London's public sector digital teams are confronting a messy, expensive, and long-deferred problem: tens of thousands of duplicate images clogging archives, planning portals, and public-facing databases, costing storage budgets and creating legal headaches over licensing. Several institutions moved to address the issue in earnest this week, triggering a quiet but significant scramble across borough councils and heritage organisations.
The push matters right now because the Starmer government's planning reform agenda has pushed nearly every London borough to digitise its application records faster than originally planned. That acceleration surfaced a pre-existing problem. Systems built at speed rarely checked for duplication before ingesting images. The result, according to digital records specialists working across multiple boroughs, is archives where the same planning photograph, heritage asset image, or street-level shot may exist in three, four, or even a dozen separate folders under different file names — each treated as a distinct record, each chewing through licensed cloud storage.
Where the Problem Is Hitting Hardest
Two projects are particularly exposed. The Greater London Authority's London Infrastructure Mapping Application, which tracks live planning and development data across all 32 boroughs, flagged internal duplication concerns as far back as late 2024. This week, the GLA's digital team began a structured deduplication pass using perceptual hashing tools — software that identifies visually identical or near-identical images even when file metadata differs. The work is expected to run through September.
Meanwhile, the London Metropolitan Archives, based on Northampton Road in Clerkenwell, has been quietly running a parallel review of its digitised photographic collections since May. The archive holds more than 400,000 images spanning centuries of London history. Librarians there discovered during routine quality checks that batch-scanning contracts carried out between 2019 and 2023 had introduced duplicate entries at a rate of roughly one in every 14 scanned items in certain collections — a figure that, projected across the full digitised catalogue, suggests well over 28,000 potentially redundant records. None of those figures have been published officially yet, but they reflect the scale of work underway.

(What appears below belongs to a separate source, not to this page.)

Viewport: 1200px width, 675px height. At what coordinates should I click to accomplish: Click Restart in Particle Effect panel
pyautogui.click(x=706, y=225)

Tower Hamlets Council, whose planning department processed a record volume of applications during the post-pandemic development surge along the Blackwall Reach and Poplar riverside corridors, is also understood to be mid-review. The council moved its planning image repository to a new cloud platform in March 2026, and the migration exposed duplication rates that were reportedly higher than anticipated, though the council has not published specific data.

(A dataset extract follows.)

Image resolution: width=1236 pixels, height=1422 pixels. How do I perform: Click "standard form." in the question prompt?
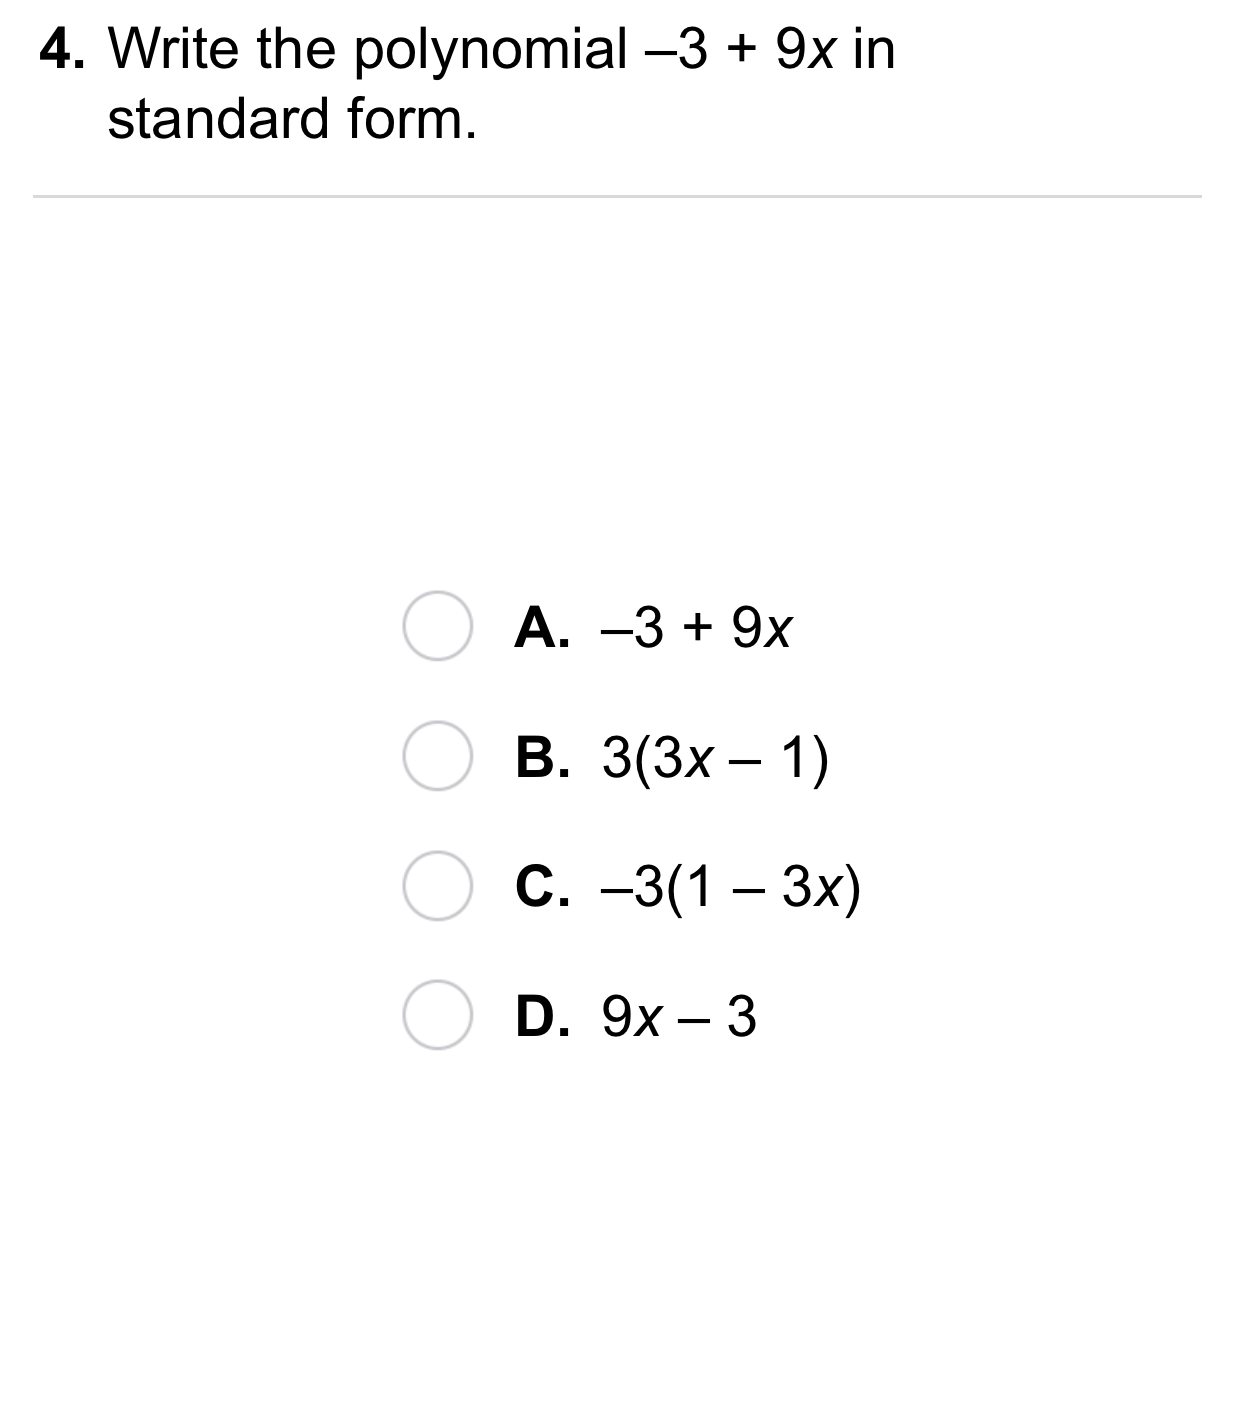click(291, 119)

The Practical and Financial Stakes
Storage costs are not trivial. Enterprise cloud storage for public sector bodies in the UK typically runs between £18 and £35 per terabyte per month depending on contract tier, and large image files — particularly uncompressed heritage scans — accumulate fast. For a mid-size borough sitting on 50 terabytes of planning and asset images, even a 15 percent duplication rate represents meaningful ongoing expenditure for records that add no informational value.
There is also a copyright dimension. Some images ingested during rapid digitisation programmes between 2020 and 2023 were sourced from external contributors under one-time or limited licences. When duplicates exist across multiple internal systems, councils risk holding and serving images that technically breach the terms of those original agreements. Several boroughs have sought advice from the Information Commissioner's Office on this point, though no enforcement action has been reported.
The Guildhall Library in the City of London, which holds substantial photographic collections alongside the London Metropolitan Archives, completed its own deduplication exercise in April and reported a clean outcome — partly because its digitisation programme used stricter intake protocols from the outset.
For anyone dealing with London's public image archives — researchers, planners, journalists, heritage consultants — the practical advice is to re-check citations and download links on older digitised records through the summer. Institutions actively restructuring their databases may temporarily break or redirect URLs. The GLA has flagged that parts of the London Infrastructure Mapping Application may show intermittent gaps in imagery between now and September as the deduplication work progresses. The London Metropolitan Archives asks users to report any records that appear to be exact duplicates through its online catalogue feedback form.